# What you'll need:
→ Eggs and Dairy
01 - 8 large eggs
02 - 1/4 cup milk (dairy or non-dairy)
03 - 1/2 teaspoon salt
04 - 1/4 teaspoon black pepper
→ Vegetables
05 - 1/2 cup diced bell peppers (red, yellow, or green)
06 - 1/2 cup chopped fresh spinach
07 - 1/4 cup diced red onion
08 - 1/2 cup halved cherry tomatoes
→ Cheese
09 - 3/4 cup shredded cheddar cheese (or feta, mozzarella, or Swiss)
→ Optional Mix-Ins
10 - 1/4 cup cooked, crumbled bacon or sausage (omit for vegetarian)
11 - 2 tablespoons chopped fresh herbs (parsley, chives, or basil)
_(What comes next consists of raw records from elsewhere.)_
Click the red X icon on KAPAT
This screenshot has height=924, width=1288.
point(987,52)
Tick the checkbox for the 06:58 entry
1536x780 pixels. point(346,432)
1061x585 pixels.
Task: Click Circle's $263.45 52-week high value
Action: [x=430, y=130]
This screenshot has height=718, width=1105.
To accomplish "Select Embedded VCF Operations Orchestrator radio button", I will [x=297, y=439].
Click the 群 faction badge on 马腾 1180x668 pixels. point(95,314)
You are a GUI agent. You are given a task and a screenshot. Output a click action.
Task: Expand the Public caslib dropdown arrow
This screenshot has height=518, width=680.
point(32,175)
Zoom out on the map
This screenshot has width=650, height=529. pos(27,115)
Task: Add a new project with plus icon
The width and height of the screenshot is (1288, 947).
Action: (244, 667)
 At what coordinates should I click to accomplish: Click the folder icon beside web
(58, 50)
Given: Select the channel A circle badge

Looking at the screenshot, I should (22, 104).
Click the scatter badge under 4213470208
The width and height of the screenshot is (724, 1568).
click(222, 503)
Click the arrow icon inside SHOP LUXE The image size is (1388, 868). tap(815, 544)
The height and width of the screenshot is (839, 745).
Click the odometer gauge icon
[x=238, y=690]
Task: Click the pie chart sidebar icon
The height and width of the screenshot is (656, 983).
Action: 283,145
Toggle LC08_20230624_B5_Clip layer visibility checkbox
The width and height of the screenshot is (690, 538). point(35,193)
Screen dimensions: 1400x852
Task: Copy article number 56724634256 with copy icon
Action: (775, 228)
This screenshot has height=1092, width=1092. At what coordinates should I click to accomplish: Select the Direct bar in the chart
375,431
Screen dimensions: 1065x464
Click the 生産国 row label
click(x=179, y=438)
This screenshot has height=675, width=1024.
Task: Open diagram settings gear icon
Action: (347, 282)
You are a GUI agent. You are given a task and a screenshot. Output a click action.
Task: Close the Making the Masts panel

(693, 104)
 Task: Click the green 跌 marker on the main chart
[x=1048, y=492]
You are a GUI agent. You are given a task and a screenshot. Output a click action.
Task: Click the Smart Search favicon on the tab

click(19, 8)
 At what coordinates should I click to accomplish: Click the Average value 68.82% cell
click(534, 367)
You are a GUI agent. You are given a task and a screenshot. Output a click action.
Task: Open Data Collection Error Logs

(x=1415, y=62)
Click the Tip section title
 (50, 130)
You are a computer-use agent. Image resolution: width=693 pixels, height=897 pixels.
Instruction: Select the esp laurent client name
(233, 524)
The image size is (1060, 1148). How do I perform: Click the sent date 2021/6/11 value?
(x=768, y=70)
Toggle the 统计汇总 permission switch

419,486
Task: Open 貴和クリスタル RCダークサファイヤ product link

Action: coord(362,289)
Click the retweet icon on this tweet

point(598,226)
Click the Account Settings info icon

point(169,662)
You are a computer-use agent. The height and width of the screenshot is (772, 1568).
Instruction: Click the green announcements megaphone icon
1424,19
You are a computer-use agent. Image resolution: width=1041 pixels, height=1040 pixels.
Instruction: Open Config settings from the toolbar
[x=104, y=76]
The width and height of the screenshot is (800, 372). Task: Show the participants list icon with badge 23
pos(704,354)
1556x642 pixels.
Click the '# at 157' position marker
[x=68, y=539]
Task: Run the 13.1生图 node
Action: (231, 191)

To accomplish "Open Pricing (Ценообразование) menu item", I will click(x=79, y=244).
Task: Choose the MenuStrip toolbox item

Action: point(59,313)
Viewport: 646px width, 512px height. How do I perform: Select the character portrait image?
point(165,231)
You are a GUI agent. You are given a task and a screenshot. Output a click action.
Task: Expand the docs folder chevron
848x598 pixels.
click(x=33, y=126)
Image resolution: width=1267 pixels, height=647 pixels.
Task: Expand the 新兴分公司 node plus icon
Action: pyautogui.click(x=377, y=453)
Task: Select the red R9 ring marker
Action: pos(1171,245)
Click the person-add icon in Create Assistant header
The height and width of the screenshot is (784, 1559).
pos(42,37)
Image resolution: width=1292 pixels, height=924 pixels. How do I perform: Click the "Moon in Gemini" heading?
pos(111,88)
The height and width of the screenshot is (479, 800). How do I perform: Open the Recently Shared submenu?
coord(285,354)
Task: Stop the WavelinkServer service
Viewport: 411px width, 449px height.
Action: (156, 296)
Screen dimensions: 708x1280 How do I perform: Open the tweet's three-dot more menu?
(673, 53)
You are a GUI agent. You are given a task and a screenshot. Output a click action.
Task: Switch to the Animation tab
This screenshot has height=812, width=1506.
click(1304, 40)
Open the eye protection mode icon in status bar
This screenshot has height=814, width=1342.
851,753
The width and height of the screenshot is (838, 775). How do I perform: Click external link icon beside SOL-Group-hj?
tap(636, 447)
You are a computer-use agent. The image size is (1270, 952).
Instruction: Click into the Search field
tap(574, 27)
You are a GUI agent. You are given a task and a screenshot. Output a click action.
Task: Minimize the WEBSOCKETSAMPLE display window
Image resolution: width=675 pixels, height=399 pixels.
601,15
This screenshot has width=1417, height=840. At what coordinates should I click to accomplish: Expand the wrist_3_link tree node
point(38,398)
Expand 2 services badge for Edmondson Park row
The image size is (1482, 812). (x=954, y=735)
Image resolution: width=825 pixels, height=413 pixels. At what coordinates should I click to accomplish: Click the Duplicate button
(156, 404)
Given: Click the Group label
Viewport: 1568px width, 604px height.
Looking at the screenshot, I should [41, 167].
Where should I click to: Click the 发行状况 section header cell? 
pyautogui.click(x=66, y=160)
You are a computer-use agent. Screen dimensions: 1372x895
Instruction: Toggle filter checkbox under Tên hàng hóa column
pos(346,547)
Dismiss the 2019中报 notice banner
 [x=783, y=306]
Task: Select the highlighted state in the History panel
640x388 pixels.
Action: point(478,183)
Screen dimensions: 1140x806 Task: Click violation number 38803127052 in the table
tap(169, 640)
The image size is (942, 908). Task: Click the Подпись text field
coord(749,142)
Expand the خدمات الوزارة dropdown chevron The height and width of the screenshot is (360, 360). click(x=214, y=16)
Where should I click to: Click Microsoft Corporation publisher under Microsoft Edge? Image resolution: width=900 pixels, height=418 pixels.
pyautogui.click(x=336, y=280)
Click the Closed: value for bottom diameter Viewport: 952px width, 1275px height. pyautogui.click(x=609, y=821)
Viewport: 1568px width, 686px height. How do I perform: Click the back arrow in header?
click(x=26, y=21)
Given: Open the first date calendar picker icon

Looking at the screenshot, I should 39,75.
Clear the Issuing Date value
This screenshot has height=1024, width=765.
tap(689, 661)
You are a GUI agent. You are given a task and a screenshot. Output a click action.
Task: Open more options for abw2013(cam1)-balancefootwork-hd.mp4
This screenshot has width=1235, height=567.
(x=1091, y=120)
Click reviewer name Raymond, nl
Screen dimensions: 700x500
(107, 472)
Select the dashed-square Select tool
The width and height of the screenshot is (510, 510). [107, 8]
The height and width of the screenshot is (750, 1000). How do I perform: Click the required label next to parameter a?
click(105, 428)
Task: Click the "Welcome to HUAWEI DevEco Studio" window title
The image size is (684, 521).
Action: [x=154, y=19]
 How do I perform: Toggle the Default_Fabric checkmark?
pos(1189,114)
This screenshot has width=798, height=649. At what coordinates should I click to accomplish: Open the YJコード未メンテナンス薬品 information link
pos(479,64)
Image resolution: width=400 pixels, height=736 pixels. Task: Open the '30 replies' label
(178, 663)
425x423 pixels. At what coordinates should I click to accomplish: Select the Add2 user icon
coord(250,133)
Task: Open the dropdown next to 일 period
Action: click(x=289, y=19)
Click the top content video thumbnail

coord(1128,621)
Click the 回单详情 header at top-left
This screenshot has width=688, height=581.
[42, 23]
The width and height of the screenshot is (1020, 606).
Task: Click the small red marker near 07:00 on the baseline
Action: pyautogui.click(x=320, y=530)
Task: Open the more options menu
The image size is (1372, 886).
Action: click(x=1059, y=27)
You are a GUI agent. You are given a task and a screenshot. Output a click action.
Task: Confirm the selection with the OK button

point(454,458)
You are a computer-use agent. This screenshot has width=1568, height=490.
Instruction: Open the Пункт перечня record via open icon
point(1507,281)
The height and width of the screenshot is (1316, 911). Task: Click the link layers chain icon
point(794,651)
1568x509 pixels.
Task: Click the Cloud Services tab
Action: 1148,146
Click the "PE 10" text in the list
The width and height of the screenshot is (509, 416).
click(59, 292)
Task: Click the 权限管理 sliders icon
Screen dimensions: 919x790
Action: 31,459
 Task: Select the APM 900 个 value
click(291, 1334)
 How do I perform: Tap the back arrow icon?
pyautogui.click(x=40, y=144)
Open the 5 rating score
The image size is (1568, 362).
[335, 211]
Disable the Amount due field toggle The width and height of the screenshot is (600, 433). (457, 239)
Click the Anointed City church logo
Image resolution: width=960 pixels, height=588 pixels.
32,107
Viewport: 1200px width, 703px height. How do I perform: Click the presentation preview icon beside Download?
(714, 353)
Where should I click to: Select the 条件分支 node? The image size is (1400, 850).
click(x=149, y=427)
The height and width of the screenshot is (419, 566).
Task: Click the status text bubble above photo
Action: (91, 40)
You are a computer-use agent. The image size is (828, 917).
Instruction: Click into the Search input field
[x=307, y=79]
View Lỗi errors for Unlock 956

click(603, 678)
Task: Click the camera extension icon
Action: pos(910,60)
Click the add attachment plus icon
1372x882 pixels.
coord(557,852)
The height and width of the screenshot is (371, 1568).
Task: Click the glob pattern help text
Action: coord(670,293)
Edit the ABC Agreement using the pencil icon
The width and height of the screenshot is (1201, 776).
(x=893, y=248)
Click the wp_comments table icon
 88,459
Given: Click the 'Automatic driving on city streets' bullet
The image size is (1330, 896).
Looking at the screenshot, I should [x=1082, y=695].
12 - 1/4 teaspoon red pepper flakes
# Method:
01 - Preheat the oven to 350°F. Grease a 12-cup muffin tin with nonstick spray or line with silicone muffin liners.
02 - In a large bowl, whisk the eggs, milk, salt, and black pepper until fully blended and slightly frothy.
03 - Add diced bell peppers, spinach, red onion, cherry tomatoes, cheese, and any optional mix-ins to the egg mixture. Stir gently to combine evenly.
04 - Divide the mixture evenly among the 12 muffin cavities, filling each approximately three-quarters full.
05 - Bake for 18 to 22 minutes, until the egg muffins are set in the center and lightly golden on top.
06 - Let the muffins cool in the pan for 5 minutes before removing. Serve warm or cool completely prior to storage.